どうも崇純です。
今回は、天王洲アイルで行われていた
「妖怪展」なるものに行ってまいりました。
思った以上に本格的な妖怪の世界でした。
最初は正直、
「妖怪がワーッと出てきて、子どもがキャーッと言う感じかな」
くらいに思っていましたが、入ってみると、
プロジェクションマッピングで妖怪たちが壁いっぱいに動き出し、音と光でなかなかの迫力。

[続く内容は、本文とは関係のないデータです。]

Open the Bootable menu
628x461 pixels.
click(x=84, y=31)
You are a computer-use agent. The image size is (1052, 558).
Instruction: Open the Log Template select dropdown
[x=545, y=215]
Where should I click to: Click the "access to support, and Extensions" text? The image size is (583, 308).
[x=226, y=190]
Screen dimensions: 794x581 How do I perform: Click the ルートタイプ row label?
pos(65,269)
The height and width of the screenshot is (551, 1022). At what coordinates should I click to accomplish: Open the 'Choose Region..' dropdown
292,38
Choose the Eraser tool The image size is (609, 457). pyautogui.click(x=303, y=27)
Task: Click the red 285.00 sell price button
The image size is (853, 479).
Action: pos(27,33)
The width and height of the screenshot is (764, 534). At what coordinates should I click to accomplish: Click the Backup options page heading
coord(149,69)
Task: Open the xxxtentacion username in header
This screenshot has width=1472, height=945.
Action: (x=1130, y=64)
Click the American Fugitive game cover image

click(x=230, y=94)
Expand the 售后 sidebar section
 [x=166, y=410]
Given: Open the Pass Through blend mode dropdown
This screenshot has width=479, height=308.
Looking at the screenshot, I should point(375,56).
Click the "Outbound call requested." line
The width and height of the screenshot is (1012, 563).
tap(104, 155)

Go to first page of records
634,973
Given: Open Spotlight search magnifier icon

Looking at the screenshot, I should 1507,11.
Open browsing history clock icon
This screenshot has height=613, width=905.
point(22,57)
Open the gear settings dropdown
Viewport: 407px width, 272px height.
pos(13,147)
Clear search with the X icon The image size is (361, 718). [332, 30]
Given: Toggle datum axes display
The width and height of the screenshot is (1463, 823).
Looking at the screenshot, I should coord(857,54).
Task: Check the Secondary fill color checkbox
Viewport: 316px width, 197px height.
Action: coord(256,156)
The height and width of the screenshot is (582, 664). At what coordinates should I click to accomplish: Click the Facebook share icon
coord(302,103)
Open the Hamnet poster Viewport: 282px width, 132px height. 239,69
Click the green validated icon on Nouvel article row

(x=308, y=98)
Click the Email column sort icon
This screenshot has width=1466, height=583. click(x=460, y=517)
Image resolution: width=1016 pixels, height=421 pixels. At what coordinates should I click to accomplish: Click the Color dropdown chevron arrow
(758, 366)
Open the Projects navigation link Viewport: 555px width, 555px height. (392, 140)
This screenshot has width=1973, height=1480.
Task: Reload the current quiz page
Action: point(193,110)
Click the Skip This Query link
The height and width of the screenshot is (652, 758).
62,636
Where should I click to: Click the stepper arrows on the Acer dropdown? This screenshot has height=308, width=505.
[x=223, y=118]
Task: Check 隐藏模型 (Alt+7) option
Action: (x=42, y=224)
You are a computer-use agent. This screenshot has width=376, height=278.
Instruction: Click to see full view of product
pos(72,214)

僧侶だからといって妖怪まで平気かと言われると、それはまた別です。
夜ひとりだったら、少し早歩きになるかもしれません。
ただ、この妖怪展は怖がらせるだけではありませんでした。
浮世絵に描かれた妖怪の歴史や、
付喪神(つくもがみ)の考え方など、
日本人の心の奥にあるものを教えてくれる展示でもありました。
付喪神とは、長い年月を経た道具や物に魂が宿り、妖怪になるという考え方です。
古い傘、古い茶碗、古い道具。
人に使われ続けた物が、ただの物ではなくなっていく。
物に魂が宿る。少し怖くて、少し優しい考え方です。
これを見て、私は自分の机の上を思い出しました。
使いっぱなしのペン。
積み上がった書類。
どこから来たのか分からない封筒。
粗末にしていると、そのうち妖怪になるかもしれません。
しかし、怖いだけでなく付喪神の考え方は非常に勉強になりました。
それは、物をただの物として扱わない心です。
長く使った物には、その人の暮らしが染み込んでいる。
大切にした道具には、その人の時間が宿っている。
だからこそ、昔の人は物にも自然にも、見えない何かを感じ、敬意を払ってきたのだと思います。
考えてみれば、お寺でのご供養も同じです。
亡き人に手を合わせる。
仏さまに祈る。
ご先祖さまに感謝する。
どれも目には見えません。
宅急便のように「ただいま仏さまのもとへ到着しました」と通知が来るわけでもありません。
でも、見えないからこそ丁寧にする。
見えないからこそ、心を込める。

見えない世界を、少しだけ感じさせてくれる展示でした。
妖怪と仏さまは、もちろん同じではありません。
でも、その根っこには「目に見えないものを、なかったことにしない心」があるように感じます。
物を粗末にしない。
自然を侮らない。
亡き人を忘れない。
仏さまに手を合わせる。
今回の妖怪展は、怖くて、面白くて、そして思った以上にためになる展示でした。
帰ってから、まず机の上を少し片付けました。
うちの書類たちが、まだ付喪神になる前でよかったです。
皆さんの身の回りのモノが付喪神になりません様に・・・。